*Excerpt to read*
━━━

2025年4月7日星期一

China’s Gold Reserves Going Through the Roof

 The People’s Bank of China (PBoC) continues to buy unprecedented amounts of gold as the global financial is deleveraging (i.e. investors exchange credit assets for gold).

In 2024, the Chinese central bank covertly bought 570 tonnes, encouraging gold’s ascent in global international reserves by 4%, the largest gain in four decades.

 Gargantuan Gold Purchases by the Chinese Central Bank

This article is an analysis of formal and informal sources that indicate the PBoC is currently sitting on more than 5,000 tonnes of monetary gold located in Beijing – more than TWICE what has been publicly admitted.

Legacy media outlets routinely withhold crucial information from investors by principally reporting on official data on gold purchases by monetary authorities. In reality, the Chinese central bank is buying many multiples of what it’s officially disclosing, and investors should take note.

Combine large purchases by the PBoC and other regional central banks with initiatives in the East to settle trade through non-dollar ventures like mBridge and possibly gold stablecoins, and we should expect the international monetary system to continue shifting towards gold in the years ahead. Especially given today’s excessive debt levels, geopolitical tensions, and trade wars.

China Is Secretively Buying 5x More Gold Than Is Reported

Since the Ukraine war began, data show, China’s central bank has been buying roughly five times more gold than what it discloses to the International Monetary Fund (IMF).

But it’s more difficult to get an accurate estimate of how much it owned at the start of the war so we can determine how much it owns now, in total. More on that later.

Let us start off with data from the World Gold Council’s (WGC) quarterly Gold Demand Trendsreports on precious metal buying by central banks in aggregate. From the WGC:

Central bank demand is calculated using information from three different sources. Monthly International Financial Statistics produced by the IMF serve as an initial check for central bank transactions… A second vital source is confidential information regarding unrecorded sales and purchases. The final element in calculated net central bank purchases is analysis of trade flow data.

These confidential sources regarding unrecorded purchases and trade flow data are important themes in our present analysis, as there is no other way to ascertain what the PBoC does behind closed doors.

━━━

*Required task 1*
Please answer these questions about the article on China's gold reserves, one per line, marked (a), (b), (c):
(a) How many tonnes of gold did the Chinese central bank buy in 2024?
(b) Since the Ukraine war began, roughly how many times more gold has China's central bank been buying than it discloses to the IMF?
(c) How many different sources does the World Gold Council use to calculate central bank demand?

*Supplied data*

━━━

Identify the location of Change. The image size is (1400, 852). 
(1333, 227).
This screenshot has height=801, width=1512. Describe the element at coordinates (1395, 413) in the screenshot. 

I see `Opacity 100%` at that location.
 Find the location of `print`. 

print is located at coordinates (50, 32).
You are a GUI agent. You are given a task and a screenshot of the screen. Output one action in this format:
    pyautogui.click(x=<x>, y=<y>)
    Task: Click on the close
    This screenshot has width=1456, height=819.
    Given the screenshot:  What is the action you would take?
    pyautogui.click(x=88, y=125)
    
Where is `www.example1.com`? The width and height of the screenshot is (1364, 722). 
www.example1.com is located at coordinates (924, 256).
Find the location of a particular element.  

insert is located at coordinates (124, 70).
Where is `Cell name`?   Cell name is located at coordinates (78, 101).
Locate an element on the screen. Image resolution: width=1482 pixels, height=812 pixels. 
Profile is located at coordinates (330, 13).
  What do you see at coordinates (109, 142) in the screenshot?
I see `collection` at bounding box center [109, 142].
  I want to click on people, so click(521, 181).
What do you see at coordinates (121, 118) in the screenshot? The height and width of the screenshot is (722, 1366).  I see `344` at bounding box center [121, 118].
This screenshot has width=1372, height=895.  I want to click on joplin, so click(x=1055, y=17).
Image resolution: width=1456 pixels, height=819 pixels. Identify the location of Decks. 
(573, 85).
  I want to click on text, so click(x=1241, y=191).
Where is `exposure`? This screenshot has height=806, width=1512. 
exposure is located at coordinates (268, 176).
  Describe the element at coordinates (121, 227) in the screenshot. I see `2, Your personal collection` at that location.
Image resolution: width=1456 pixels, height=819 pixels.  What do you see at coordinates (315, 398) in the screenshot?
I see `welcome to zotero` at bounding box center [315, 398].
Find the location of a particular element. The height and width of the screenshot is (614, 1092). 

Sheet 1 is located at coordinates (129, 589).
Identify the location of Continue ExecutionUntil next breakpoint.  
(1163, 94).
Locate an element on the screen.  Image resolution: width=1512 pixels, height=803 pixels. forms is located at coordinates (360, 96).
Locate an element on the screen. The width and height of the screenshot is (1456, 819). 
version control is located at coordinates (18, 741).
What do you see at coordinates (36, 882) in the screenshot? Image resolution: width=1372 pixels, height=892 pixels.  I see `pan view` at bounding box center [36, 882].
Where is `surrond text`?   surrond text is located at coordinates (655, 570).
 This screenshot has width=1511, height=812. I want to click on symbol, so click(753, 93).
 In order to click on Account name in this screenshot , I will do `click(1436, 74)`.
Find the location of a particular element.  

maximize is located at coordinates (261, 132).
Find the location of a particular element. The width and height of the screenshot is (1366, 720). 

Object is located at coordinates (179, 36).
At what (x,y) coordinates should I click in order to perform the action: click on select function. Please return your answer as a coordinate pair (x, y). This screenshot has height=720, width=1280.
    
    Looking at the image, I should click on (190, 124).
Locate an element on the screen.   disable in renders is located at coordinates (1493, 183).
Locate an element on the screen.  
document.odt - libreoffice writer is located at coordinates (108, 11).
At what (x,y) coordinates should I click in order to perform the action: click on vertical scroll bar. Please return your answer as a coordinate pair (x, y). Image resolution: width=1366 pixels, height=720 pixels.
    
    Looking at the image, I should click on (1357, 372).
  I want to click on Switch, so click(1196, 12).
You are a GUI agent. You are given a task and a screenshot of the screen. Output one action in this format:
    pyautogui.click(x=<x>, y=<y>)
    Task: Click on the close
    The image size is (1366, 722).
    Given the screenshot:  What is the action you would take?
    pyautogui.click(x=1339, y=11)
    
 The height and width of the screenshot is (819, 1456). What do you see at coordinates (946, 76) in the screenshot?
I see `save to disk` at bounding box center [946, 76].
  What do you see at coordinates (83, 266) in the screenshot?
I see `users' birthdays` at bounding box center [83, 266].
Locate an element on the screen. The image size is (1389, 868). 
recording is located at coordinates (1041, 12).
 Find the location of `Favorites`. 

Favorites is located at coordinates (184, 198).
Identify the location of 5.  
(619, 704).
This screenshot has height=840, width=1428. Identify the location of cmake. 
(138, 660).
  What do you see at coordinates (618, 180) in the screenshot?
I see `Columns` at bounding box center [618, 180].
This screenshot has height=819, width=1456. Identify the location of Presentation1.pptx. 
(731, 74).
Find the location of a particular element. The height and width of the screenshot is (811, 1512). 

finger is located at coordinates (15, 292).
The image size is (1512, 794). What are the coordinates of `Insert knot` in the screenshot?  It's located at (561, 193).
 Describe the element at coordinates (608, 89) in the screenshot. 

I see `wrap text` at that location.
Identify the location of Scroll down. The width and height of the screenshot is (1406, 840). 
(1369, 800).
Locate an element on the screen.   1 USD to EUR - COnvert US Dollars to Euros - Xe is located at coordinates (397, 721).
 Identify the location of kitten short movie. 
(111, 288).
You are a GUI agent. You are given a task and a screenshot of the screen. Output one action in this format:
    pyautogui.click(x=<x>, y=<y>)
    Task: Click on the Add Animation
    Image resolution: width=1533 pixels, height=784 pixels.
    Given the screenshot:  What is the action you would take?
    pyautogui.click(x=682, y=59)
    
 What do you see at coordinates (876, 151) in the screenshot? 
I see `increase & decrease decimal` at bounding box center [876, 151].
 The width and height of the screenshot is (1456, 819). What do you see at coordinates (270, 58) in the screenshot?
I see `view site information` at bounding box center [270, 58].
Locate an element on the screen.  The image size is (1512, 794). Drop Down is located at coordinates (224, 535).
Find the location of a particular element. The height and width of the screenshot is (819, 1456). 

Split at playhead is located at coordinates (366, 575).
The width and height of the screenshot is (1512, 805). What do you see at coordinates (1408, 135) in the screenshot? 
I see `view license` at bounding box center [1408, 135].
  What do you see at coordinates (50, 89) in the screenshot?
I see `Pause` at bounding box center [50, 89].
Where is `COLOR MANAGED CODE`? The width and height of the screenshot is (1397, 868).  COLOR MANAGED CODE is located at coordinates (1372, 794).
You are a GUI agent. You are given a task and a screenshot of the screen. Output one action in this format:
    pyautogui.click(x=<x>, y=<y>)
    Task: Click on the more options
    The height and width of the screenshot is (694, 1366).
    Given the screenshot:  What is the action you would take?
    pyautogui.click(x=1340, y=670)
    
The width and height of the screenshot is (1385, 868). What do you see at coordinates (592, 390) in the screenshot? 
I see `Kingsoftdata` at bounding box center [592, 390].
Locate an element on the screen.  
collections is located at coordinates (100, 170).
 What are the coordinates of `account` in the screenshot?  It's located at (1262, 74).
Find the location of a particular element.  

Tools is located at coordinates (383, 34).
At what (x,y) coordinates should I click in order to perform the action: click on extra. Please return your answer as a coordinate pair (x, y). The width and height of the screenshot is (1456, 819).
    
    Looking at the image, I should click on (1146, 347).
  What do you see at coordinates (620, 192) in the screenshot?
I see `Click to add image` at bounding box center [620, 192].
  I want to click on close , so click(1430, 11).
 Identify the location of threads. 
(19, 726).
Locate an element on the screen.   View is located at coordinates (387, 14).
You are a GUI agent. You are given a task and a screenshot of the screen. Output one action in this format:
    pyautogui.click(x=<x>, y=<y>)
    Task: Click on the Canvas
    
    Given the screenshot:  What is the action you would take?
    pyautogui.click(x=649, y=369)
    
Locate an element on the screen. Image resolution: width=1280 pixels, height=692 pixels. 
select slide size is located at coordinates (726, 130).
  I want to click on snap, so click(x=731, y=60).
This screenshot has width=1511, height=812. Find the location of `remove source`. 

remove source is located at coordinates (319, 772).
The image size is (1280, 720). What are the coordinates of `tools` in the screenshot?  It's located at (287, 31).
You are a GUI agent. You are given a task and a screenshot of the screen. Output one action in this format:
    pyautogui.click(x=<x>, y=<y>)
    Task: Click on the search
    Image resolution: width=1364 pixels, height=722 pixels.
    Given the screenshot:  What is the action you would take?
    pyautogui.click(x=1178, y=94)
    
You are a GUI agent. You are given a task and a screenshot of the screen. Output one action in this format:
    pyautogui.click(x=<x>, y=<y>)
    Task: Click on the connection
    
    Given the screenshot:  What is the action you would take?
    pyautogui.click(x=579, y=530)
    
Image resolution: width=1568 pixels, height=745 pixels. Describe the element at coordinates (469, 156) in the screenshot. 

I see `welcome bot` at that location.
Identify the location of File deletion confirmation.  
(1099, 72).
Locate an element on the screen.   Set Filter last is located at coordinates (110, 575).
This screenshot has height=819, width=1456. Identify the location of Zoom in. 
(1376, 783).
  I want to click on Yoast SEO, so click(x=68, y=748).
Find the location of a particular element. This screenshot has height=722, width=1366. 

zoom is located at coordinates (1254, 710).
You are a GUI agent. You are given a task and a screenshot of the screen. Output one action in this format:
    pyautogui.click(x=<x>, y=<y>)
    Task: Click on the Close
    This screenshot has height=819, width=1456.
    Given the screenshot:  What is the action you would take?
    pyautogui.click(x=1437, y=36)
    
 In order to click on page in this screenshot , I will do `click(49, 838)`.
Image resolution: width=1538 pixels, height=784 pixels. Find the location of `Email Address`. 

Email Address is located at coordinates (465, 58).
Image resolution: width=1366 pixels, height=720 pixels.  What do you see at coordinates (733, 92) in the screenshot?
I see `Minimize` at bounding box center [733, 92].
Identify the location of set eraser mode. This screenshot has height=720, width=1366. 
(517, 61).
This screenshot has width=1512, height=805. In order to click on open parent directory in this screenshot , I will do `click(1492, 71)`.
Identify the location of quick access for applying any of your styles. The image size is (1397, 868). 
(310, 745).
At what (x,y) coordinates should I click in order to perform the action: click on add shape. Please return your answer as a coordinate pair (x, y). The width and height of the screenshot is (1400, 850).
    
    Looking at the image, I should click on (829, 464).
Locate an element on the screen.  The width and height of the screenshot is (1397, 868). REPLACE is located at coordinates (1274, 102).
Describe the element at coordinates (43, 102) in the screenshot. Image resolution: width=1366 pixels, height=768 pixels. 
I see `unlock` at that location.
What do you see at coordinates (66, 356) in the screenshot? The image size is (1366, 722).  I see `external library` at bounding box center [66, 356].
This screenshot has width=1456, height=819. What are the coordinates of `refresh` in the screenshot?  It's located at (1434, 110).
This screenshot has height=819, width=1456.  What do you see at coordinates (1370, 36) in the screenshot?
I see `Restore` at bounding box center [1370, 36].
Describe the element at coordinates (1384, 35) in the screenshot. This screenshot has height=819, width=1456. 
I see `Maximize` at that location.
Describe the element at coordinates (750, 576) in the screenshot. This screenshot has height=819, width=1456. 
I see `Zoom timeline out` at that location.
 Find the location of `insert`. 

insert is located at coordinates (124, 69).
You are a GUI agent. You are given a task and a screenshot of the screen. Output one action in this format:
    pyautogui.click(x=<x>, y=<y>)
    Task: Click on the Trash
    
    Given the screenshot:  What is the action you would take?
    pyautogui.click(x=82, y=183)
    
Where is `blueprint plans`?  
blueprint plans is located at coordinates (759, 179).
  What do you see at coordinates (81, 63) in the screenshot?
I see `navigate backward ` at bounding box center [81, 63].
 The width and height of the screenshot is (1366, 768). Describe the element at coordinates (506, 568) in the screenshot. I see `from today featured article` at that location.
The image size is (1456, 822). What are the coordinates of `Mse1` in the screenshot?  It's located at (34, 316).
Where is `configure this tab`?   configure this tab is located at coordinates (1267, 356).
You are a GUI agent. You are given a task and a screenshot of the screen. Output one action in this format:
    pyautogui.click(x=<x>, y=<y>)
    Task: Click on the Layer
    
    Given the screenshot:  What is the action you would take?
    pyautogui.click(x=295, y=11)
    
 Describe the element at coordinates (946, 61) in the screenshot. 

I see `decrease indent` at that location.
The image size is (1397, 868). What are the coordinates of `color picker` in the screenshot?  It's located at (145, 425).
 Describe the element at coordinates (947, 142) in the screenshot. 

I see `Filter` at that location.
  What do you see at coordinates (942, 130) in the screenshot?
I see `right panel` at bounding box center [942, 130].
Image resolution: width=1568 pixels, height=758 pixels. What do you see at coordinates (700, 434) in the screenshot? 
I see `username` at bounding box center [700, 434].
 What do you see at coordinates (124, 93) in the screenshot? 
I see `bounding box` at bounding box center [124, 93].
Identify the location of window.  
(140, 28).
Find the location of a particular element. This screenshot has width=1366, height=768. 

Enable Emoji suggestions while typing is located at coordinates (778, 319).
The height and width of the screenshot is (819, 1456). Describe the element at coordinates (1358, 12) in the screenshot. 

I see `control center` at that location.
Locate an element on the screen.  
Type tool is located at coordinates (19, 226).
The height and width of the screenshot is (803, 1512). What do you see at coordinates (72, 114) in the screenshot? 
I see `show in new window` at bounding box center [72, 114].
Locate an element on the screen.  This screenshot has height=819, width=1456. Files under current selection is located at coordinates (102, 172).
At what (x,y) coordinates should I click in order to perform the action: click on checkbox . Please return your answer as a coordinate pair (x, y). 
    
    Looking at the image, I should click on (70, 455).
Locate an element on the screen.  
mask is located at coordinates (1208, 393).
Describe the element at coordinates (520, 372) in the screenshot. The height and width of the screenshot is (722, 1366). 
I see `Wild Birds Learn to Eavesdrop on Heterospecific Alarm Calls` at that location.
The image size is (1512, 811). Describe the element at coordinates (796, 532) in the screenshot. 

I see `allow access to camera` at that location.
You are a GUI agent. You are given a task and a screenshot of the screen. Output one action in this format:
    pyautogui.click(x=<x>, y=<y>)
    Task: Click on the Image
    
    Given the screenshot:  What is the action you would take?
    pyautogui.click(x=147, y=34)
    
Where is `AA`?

━━━

*Required task 2*
In the entries, swap "Identify" for "Find" in the lines from the one with "This screenshot has width=1372, height=895." to the one with "I want to click on text, so", both included, and return only those lines with everything else unchanged.

*Correct result 1*
(a) 570 tonnes
(b) Roughly five times more
(c) Three

*Correct result 2*
This screenshot has width=1372, height=895.  I want to click on joplin, so click(x=1055, y=17).
Image resolution: width=1456 pixels, height=819 pixels. Find the location of Decks. 
(573, 85).
  I want to click on text, so click(x=1241, y=191).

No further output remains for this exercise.